▸ **REQUIRED WORK**
Starting at the line that holds "This screenshot has width=1456, height=838.", copy every line exactly through the end of the data, and no others.

Stored records:

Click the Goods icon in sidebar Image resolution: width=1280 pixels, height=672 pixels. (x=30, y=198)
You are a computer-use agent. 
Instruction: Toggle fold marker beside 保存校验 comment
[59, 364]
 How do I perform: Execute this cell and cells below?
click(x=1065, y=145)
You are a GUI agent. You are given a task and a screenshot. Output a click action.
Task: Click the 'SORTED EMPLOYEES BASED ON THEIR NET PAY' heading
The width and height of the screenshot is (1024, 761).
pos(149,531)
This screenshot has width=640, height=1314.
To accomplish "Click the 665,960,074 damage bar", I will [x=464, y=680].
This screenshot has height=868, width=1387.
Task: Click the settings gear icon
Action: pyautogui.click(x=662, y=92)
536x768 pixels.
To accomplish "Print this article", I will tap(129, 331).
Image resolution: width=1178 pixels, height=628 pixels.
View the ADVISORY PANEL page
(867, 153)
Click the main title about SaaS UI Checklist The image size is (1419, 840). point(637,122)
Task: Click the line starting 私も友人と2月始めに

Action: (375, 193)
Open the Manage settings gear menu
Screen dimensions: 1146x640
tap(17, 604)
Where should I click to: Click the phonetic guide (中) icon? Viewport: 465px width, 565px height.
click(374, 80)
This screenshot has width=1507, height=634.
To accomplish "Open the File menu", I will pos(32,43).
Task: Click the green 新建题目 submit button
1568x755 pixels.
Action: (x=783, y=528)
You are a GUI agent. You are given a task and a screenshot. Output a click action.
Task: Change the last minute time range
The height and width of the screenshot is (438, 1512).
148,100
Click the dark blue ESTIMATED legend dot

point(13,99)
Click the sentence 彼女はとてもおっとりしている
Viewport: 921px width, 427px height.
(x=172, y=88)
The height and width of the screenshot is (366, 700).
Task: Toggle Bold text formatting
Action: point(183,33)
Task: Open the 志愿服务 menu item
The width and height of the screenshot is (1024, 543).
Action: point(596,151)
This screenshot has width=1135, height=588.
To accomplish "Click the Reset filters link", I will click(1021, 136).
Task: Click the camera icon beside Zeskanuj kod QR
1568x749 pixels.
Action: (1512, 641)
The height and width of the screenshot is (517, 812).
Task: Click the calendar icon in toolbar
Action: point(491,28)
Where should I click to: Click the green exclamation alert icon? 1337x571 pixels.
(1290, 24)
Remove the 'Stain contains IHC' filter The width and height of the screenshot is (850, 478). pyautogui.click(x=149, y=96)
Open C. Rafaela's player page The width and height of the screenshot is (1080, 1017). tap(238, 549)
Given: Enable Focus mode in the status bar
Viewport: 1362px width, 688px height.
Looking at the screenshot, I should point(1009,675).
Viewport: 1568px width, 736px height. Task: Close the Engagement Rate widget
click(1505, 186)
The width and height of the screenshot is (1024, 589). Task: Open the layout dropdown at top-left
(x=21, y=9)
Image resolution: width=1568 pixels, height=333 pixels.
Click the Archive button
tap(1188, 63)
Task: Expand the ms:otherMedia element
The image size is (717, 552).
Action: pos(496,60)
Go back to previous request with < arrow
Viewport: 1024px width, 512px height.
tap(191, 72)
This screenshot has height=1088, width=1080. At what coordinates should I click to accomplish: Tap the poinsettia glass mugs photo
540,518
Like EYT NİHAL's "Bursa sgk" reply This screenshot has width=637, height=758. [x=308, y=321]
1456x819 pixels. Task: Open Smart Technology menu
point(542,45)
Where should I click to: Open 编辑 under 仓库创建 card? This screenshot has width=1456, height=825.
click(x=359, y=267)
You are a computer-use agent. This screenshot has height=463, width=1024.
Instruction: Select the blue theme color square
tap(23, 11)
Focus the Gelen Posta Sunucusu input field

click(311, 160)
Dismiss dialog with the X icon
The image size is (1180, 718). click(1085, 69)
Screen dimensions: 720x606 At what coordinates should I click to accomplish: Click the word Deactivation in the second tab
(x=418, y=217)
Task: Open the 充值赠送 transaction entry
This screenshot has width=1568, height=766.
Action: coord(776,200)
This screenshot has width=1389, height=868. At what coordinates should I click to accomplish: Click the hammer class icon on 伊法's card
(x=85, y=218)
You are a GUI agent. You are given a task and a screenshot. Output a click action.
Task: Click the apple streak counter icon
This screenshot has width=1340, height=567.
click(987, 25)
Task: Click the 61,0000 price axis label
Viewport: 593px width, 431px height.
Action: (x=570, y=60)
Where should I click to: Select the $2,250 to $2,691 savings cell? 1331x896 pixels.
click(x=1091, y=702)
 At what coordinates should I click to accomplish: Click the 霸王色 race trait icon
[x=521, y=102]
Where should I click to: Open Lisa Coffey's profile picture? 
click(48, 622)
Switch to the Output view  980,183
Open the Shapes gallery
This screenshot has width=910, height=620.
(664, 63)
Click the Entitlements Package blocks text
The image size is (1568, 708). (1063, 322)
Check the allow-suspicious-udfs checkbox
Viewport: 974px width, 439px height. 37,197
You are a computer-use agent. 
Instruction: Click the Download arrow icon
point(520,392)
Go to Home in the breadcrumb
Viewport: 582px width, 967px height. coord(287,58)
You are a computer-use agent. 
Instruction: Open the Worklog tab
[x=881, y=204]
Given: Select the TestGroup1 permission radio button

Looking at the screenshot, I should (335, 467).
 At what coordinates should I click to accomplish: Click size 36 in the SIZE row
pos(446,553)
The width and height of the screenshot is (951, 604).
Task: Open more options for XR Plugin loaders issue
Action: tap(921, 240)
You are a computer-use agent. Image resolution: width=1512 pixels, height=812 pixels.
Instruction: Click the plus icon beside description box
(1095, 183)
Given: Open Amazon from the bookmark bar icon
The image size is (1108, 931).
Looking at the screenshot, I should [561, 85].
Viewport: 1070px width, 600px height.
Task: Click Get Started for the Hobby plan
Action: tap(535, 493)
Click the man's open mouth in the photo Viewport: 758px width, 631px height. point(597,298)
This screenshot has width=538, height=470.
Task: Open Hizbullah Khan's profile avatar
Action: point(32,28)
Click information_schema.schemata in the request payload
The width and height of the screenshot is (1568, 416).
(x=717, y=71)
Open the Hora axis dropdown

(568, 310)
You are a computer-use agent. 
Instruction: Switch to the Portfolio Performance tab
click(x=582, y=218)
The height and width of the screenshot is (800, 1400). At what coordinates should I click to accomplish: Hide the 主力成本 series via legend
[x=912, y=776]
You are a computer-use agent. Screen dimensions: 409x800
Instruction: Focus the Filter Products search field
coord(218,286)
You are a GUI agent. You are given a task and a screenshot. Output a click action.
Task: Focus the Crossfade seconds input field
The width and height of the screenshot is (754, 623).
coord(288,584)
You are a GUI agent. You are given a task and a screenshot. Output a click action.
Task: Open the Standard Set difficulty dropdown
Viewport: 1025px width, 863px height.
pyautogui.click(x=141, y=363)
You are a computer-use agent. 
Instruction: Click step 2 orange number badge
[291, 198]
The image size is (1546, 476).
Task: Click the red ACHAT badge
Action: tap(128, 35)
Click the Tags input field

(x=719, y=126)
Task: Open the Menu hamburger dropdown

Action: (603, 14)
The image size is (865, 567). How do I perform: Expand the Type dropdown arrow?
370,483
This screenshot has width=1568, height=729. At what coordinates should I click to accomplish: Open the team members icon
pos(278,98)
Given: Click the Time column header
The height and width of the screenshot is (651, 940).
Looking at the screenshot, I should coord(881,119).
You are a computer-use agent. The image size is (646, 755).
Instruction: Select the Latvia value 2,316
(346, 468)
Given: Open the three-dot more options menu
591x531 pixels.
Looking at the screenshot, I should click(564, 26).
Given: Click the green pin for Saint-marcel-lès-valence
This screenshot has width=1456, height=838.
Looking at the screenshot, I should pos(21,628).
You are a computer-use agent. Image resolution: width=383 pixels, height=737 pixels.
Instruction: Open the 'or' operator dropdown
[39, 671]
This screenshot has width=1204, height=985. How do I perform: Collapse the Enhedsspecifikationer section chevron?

▸ **EXERCISE OUTPUT**
This screenshot has width=1456, height=838.
Looking at the screenshot, I should pos(21,628).
You are a computer-use agent. Image resolution: width=383 pixels, height=737 pixels.
Instruction: Open the 'or' operator dropdown
[39, 671]
This screenshot has width=1204, height=985. How do I perform: Collapse the Enhedsspecifikationer section chevron?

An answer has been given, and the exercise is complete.